En Chile, la senadora Alejandra Sepúlveda (FVRS) ofreció una pormenorizada entrevista a Radio Bío Bío, donde profundizó acerca de una problemática que viene advirtiendo desde hace un tiempo: la importante disminución de la producción de alimentos en nuestro país. Cabe destacar que la senadora es Médica Veterinaria y miembro de la Federación Regionalista Verde Social. En ese sentido, la parlamentaria citó un censo agropecuario realizado durante la pandemia, en donde -destacó- se pudo observar “cómo sostenidamente ha ido bajando la cantidad de hectáreas en relación con la producción de alimentos, con un 12% menos en cereales, un 32% menos en leguminosas, un 35% menos de hortalizas, un 28% menos de cultivos industriales, etc”.
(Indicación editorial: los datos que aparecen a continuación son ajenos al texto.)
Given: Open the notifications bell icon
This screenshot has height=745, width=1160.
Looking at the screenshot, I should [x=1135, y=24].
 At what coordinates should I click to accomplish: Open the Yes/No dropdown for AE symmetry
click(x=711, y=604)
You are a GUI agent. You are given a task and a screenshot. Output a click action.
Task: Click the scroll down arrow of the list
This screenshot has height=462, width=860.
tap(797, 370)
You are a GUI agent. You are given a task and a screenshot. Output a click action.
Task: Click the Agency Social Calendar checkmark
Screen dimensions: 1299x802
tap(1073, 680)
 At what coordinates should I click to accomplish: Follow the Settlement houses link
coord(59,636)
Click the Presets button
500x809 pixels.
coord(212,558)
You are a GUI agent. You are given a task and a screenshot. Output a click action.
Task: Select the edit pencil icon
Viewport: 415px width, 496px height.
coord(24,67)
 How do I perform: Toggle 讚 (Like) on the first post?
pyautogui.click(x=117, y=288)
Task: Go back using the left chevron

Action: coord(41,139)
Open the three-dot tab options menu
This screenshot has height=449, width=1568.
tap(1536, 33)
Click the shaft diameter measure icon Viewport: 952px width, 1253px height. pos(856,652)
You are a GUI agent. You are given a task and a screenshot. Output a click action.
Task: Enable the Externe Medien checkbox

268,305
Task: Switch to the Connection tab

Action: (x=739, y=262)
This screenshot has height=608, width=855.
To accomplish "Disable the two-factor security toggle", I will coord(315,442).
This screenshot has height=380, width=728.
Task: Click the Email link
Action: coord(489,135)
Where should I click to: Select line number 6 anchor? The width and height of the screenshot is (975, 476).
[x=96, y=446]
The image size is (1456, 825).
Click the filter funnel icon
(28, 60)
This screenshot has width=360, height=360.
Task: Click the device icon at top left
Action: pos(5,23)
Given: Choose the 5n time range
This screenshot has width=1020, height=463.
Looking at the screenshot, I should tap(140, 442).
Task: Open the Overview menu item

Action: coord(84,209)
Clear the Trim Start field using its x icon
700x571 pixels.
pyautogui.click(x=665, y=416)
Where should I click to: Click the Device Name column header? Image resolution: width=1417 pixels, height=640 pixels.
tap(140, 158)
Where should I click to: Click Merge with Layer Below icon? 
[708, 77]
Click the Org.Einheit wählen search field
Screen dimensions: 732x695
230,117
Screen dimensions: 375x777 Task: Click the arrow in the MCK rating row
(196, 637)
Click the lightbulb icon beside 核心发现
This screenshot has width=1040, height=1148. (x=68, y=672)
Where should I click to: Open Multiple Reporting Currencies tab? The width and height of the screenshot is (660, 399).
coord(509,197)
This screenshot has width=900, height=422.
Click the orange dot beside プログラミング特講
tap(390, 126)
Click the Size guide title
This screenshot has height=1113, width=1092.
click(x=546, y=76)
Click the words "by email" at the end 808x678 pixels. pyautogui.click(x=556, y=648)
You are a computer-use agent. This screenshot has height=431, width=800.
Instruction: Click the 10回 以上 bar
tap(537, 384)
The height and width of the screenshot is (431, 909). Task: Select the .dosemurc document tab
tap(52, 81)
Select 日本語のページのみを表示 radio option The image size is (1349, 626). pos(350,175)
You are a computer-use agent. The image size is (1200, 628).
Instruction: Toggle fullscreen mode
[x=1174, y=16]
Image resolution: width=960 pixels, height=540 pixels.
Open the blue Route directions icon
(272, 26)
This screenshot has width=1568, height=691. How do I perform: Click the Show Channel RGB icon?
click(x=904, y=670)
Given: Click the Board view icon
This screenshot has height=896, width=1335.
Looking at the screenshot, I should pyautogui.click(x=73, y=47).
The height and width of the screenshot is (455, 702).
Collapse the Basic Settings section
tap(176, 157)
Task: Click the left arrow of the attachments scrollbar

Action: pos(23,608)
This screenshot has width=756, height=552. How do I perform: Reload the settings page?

La senadora sostuvo que “tenemos una complicación grave de producción de alimentos”, y que si bien “es cierto que quizás lo podemos traer de afuera (…), el problema es que también hay una crisis alimentaria en el mundo”.
Ante esto, Sepúlveda advirtió que en Chile “hay un millón 114 mil hectáreas en el país sin producir”. “Son terrenos en los que antes se producía y en los que hoy en día no hay nada sobre el suelo. Y la mitad de esos territorios eran de la pequeña agricultura familiar campesina”, detalló.
“Tenemos un millón 200 mil hectáreas sin producir y nosotros comprando afuera. Lo que hay que tratar de hacer es cómo hacer más competitivo el sector y para eso necesitamos investigación y desarrollo, pero también el apoyo del Estado, sin duda”, apuntó al respecto.
Lo anterior, porque entre los factores que han generado este desaprovechamiento del territorio disponible para producir, Sepúlveda menciona la sequía y también la seguridad en regiones como La Araucanía, entre otros.
Desafíos. Para el año 2050 se prevé que la población mundial alcance los 9.700 millones de personas, lo que iría acompañado de un incremento del doble del ingreso medio per cápita, aumentando en más de 50% la demanda de alimentos en el mundo. Esto representa un enorme desafío para la agricultura mundial, ya que la mayor demanda por alimentos ocurrirá bajo condiciones de limitación de suelos y de agua disponible, ante un acelerado cambio climático, que exige una creciente adaptación, tanto en la forma de producir como en los atributos de los alimentos producidos, lo que se traduce en exigencias por una producción sustentable y saludable- señala la Oficina de Estudios y Políticas Agrarias.